WHAT THE EXERCISE ASKS: Each record below is to be output with no change at all.

*** Opening GIVEN DATA ***

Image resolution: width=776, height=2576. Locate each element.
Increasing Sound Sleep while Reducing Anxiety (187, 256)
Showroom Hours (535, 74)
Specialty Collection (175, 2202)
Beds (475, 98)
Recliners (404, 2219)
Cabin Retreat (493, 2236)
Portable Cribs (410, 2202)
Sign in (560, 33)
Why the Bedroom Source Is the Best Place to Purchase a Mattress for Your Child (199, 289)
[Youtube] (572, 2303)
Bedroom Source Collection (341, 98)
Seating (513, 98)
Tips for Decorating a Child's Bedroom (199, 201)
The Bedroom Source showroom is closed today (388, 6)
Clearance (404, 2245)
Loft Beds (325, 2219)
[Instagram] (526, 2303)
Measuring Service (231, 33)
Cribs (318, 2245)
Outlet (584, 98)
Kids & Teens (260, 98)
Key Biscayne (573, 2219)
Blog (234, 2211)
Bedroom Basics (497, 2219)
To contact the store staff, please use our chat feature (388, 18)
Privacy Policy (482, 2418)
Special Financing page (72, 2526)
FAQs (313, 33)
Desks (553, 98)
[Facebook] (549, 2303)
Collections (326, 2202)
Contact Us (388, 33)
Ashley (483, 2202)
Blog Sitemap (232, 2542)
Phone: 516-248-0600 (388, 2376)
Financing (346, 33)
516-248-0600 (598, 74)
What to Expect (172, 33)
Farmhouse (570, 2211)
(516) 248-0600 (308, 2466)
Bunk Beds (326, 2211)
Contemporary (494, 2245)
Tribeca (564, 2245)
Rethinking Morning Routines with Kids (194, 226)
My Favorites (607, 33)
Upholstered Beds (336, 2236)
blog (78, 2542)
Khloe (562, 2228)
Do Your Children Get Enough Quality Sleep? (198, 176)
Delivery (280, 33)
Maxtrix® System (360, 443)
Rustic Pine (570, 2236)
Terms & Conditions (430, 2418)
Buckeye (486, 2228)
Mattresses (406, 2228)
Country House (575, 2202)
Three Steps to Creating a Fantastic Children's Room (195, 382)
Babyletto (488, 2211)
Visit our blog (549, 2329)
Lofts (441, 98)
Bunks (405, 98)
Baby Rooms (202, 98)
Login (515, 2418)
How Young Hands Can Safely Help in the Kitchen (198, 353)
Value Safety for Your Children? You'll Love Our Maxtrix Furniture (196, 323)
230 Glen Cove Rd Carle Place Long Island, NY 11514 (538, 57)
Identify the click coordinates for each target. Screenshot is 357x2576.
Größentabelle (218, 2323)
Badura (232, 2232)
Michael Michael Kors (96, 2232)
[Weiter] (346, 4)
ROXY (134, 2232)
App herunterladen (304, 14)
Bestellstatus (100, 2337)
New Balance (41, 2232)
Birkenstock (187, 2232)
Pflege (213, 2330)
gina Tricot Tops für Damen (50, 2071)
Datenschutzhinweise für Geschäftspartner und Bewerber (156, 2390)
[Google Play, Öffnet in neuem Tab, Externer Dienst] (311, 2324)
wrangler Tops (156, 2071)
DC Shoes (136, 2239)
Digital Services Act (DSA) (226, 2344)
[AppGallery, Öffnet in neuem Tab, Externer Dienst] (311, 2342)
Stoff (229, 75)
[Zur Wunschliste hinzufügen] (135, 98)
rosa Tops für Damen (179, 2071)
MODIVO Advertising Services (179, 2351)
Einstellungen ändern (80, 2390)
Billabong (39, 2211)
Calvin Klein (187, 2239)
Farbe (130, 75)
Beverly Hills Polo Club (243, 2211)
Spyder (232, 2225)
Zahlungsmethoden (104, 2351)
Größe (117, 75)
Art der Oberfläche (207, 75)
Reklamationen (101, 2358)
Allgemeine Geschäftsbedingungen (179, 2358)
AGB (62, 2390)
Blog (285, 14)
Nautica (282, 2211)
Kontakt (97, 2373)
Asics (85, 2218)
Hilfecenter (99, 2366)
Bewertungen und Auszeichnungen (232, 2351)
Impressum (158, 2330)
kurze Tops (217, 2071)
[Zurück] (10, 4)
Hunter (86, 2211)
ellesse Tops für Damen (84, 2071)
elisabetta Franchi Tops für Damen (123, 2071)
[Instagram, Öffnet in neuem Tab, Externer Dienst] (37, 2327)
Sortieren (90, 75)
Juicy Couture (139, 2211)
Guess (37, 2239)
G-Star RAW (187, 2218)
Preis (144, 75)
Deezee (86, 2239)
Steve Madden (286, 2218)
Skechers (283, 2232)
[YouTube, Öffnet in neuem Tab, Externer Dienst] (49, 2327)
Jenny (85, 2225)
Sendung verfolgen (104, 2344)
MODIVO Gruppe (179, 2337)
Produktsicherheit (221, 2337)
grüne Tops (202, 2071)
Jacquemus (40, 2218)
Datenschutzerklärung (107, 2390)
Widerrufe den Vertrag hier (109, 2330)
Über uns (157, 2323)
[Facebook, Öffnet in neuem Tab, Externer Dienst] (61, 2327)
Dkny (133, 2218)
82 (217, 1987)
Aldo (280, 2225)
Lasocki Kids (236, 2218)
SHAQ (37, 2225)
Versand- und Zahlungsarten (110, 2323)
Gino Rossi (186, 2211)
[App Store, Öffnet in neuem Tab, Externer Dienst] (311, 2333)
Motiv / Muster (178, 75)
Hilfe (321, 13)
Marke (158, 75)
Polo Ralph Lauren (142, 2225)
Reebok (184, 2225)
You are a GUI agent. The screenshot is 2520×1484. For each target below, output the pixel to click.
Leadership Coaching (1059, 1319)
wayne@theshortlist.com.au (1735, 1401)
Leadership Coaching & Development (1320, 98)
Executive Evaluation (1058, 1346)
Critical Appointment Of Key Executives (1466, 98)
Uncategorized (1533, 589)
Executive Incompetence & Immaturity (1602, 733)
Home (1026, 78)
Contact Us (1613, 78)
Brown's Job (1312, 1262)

*** Closing GIVEN DATA ***

RESPONSE BELOW:
Image resolution: width=776, height=2576. Locate each element.
Increasing Sound Sleep while Reducing Anxiety (187, 256)
Showroom Hours (535, 74)
Specialty Collection (175, 2202)
Beds (475, 98)
Recliners (404, 2219)
Cabin Retreat (493, 2236)
Portable Cribs (410, 2202)
Sign in (560, 33)
Why the Bedroom Source Is the Best Place to Purchase a Mattress for Your Child (199, 289)
[Youtube] (572, 2303)
Bedroom Source Collection (341, 98)
Seating (513, 98)
Tips for Decorating a Child's Bedroom (199, 201)
The Bedroom Source showroom is closed today (388, 6)
Clearance (404, 2245)
Loft Beds (325, 2219)
[Instagram] (526, 2303)
Measuring Service (231, 33)
Cribs (318, 2245)
Outlet (584, 98)
Kids & Teens (260, 98)
Key Biscayne (573, 2219)
Blog (234, 2211)
Bedroom Basics (497, 2219)
To contact the store staff, please use our chat feature (388, 18)
Privacy Policy (482, 2418)
Special Financing page (72, 2526)
FAQs (313, 33)
Desks (553, 98)
[Facebook] (549, 2303)
Collections (326, 2202)
Contact Us (388, 33)
Ashley (483, 2202)
Blog Sitemap (232, 2542)
Phone: 516-248-0600 (388, 2376)
Financing (346, 33)
516-248-0600 (598, 74)
What to Expect (172, 33)
Farmhouse (570, 2211)
(516) 248-0600 (308, 2466)
Bunk Beds (326, 2211)
Contemporary (494, 2245)
Tribeca (564, 2245)
Rethinking Morning Routines with Kids (194, 226)
My Favorites (607, 33)
Upholstered Beds (336, 2236)
blog (78, 2542)
Khloe (562, 2228)
Do Your Children Get Enough Quality Sleep? (198, 176)
Delivery (280, 33)
Maxtrix® System (360, 443)
Rustic Pine (570, 2236)
Terms & Conditions (430, 2418)
Buckeye (486, 2228)
Mattresses (406, 2228)
Country House (575, 2202)
Three Steps to Creating a Fantastic Children's Room (195, 382)
Babyletto (488, 2211)
Visit our blog (549, 2329)
Lofts (441, 98)
Bunks (405, 98)
Baby Rooms (202, 98)
Login (515, 2418)
How Young Hands Can Safely Help in the Kitchen (198, 353)
Value Safety for Your Children? You'll Love Our Maxtrix Furniture (196, 323)
230 Glen Cove Rd Carle Place Long Island, NY 11514 (538, 57)
Identify the click coordinates for each target. Screenshot is 357x2576.
Größentabelle (218, 2323)
Badura (232, 2232)
Michael Michael Kors (96, 2232)
[Weiter] (346, 4)
ROXY (134, 2232)
App herunterladen (304, 14)
Bestellstatus (100, 2337)
New Balance (41, 2232)
Birkenstock (187, 2232)
Pflege (213, 2330)
gina Tricot Tops für Damen (50, 2071)
Datenschutzhinweise für Geschäftspartner und Bewerber (156, 2390)
[Google Play, Öffnet in neuem Tab, Externer Dienst] (311, 2324)
wrangler Tops (156, 2071)
DC Shoes (136, 2239)
Digital Services Act (DSA) (226, 2344)
[AppGallery, Öffnet in neuem Tab, Externer Dienst] (311, 2342)
Stoff (229, 75)
[Zur Wunschliste hinzufügen] (135, 98)
rosa Tops für Damen (179, 2071)
MODIVO Advertising Services (179, 2351)
Einstellungen ändern (80, 2390)
Billabong (39, 2211)
Calvin Klein (187, 2239)
Farbe (130, 75)
Beverly Hills Polo Club (243, 2211)
Spyder (232, 2225)
Zahlungsmethoden (104, 2351)
Größe (117, 75)
Art der Oberfläche (207, 75)
Reklamationen (101, 2358)
Allgemeine Geschäftsbedingungen (179, 2358)
AGB (62, 2390)
Blog (285, 14)
Nautica (282, 2211)
Kontakt (97, 2373)
Asics (85, 2218)
Hilfecenter (99, 2366)
Bewertungen und Auszeichnungen (232, 2351)
Impressum (158, 2330)
kurze Tops (217, 2071)
[Zurück] (10, 4)
Hunter (86, 2211)
ellesse Tops für Damen (84, 2071)
elisabetta Franchi Tops für Damen (123, 2071)
[Instagram, Öffnet in neuem Tab, Externer Dienst] (37, 2327)
Sortieren (90, 75)
Juicy Couture (139, 2211)
Guess (37, 2239)
G-Star RAW (187, 2218)
Preis (144, 75)
Deezee (86, 2239)
Steve Madden (286, 2218)
Skechers (283, 2232)
[YouTube, Öffnet in neuem Tab, Externer Dienst] (49, 2327)
Jenny (85, 2225)
Sendung verfolgen (104, 2344)
MODIVO Gruppe (179, 2337)
Produktsicherheit (221, 2337)
grüne Tops (202, 2071)
Jacquemus (40, 2218)
Datenschutzerklärung (107, 2390)
Widerrufe den Vertrag hier (109, 2330)
Über uns (157, 2323)
[Facebook, Öffnet in neuem Tab, Externer Dienst] (61, 2327)
Dkny (133, 2218)
82 (217, 1987)
Aldo (280, 2225)
Lasocki Kids (236, 2218)
SHAQ (37, 2225)
Versand- und Zahlungsarten (110, 2323)
Gino Rossi (186, 2211)
[App Store, Öffnet in neuem Tab, Externer Dienst] (311, 2333)
Motiv / Muster (178, 75)
Hilfe (321, 13)
Marke (158, 75)
Polo Ralph Lauren (142, 2225)
Reebok (184, 2225)
You are a GUI agent. The screenshot is 2520×1484. For each target below, output the pixel to click.
Leadership Coaching (1059, 1319)
wayne@theshortlist.com.au (1735, 1401)
Leadership Coaching & Development (1320, 98)
Executive Evaluation (1058, 1346)
Critical Appointment Of Key Executives (1466, 98)
Uncategorized (1533, 589)
Executive Incompetence & Immaturity (1602, 733)
Home (1026, 78)
Contact Us (1613, 78)
Brown's Job (1312, 1262)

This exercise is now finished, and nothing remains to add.